__TASK__
Update the data from its beginning through the line containing "pyautogui.click(x=383, y=36)", replacing "DeFi section" with "Staking section" and keeping everything else the same. Return only those lines.
─── RECORDS SUPPLIED ───
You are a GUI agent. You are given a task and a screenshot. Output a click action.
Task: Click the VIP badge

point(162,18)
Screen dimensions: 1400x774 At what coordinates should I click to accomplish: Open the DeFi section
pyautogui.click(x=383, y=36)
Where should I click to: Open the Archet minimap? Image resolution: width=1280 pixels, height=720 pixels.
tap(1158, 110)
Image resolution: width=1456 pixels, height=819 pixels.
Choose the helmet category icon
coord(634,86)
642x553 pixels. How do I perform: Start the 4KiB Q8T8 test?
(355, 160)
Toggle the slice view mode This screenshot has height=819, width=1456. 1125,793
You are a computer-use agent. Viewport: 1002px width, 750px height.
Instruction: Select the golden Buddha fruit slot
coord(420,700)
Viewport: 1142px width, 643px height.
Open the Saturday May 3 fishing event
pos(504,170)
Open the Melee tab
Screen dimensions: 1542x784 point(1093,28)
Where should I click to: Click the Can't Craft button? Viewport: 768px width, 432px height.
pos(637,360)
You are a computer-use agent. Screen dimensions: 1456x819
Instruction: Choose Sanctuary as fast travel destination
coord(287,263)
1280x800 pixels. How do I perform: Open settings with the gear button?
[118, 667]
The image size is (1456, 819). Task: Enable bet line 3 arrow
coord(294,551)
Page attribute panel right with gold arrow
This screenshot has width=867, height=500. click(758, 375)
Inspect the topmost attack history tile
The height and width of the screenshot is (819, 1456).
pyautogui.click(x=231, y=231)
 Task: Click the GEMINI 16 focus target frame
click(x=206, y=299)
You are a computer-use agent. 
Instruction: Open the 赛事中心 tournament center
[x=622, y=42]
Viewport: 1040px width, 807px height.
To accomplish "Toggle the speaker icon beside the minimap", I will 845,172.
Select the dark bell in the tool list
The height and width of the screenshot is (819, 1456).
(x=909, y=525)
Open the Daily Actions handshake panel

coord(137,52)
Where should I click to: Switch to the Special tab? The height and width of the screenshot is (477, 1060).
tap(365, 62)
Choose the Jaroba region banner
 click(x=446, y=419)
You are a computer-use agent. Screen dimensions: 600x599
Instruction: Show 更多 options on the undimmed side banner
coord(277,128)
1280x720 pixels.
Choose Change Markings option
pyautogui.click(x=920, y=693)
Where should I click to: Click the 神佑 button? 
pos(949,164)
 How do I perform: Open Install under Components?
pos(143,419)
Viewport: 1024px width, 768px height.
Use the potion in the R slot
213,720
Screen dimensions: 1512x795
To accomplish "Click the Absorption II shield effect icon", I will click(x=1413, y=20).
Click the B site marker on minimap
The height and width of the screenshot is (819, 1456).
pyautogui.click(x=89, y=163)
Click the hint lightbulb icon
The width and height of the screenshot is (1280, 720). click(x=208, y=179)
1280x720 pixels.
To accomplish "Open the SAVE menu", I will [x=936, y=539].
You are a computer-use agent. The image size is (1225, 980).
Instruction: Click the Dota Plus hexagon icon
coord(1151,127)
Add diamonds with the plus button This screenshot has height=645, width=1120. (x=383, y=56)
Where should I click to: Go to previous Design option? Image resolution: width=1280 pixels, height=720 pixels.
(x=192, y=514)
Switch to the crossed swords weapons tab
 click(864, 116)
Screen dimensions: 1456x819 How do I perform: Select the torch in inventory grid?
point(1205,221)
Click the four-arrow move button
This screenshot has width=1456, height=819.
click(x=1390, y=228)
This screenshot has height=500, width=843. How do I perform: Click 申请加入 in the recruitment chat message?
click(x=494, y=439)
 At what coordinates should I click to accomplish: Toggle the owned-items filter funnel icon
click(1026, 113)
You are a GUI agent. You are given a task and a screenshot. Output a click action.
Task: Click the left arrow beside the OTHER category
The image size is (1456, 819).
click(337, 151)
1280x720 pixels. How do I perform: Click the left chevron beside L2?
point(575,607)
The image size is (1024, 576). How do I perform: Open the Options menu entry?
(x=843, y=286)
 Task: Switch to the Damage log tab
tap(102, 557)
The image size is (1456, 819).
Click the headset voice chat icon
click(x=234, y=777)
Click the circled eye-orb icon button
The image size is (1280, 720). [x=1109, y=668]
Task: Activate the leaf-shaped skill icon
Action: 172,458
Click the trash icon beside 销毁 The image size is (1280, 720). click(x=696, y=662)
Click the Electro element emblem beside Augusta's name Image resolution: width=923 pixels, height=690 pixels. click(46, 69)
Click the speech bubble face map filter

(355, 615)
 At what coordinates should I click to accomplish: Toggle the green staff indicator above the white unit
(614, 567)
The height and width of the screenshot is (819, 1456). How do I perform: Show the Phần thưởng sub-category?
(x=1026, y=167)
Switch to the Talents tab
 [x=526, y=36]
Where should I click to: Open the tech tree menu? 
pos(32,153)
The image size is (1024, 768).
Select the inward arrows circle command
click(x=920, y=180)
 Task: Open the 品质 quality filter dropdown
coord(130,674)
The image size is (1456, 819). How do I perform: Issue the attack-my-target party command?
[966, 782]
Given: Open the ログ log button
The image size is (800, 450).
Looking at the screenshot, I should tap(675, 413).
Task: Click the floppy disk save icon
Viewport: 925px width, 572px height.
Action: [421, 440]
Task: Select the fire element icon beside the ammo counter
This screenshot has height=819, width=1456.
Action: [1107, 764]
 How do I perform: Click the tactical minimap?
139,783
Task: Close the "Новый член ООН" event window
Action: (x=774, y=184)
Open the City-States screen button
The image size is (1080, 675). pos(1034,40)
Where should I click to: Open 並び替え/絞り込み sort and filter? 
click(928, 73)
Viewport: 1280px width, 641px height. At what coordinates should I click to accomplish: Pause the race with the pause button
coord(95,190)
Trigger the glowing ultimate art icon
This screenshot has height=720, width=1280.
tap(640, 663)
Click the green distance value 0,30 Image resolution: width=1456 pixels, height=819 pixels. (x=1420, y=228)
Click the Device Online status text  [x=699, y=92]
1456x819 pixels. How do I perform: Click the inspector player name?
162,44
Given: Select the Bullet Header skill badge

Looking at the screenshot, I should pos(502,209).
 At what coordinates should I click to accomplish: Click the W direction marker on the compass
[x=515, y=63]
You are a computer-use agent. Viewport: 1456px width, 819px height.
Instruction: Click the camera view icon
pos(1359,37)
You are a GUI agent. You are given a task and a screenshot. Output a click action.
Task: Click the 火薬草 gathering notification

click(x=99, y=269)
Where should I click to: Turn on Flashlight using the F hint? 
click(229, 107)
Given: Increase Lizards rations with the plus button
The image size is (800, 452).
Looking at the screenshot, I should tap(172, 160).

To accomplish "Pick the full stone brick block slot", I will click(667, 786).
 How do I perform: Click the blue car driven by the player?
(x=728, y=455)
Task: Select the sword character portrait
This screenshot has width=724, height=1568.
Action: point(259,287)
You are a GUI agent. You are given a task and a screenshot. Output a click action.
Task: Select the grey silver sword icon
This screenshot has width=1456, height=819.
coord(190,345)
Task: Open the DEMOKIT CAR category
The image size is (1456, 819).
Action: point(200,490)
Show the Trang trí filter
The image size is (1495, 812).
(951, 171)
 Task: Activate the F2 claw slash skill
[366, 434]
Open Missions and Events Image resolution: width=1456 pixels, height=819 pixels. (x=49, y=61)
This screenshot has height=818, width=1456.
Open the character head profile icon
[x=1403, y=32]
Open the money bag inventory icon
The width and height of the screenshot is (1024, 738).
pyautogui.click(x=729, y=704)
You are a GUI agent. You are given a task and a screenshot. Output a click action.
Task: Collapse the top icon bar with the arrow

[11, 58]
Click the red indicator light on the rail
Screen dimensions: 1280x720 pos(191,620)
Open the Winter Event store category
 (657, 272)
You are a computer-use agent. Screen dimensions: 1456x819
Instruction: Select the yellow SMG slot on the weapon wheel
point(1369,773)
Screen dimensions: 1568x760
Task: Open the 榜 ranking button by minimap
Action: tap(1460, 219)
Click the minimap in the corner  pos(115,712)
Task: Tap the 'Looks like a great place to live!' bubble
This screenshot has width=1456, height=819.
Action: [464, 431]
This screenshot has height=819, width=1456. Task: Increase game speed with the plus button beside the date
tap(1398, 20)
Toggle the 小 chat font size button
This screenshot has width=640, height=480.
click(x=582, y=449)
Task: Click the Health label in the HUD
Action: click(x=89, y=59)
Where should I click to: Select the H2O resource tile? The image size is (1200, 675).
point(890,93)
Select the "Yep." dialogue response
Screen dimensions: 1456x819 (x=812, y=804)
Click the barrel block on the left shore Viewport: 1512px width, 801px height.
───
__FINISHED ANSWER__
You are a GUI agent. You are given a task and a screenshot. Output a click action.
Task: Click the VIP badge

point(162,18)
Screen dimensions: 1400x774 At what coordinates should I click to accomplish: Open the Staking section
pyautogui.click(x=383, y=36)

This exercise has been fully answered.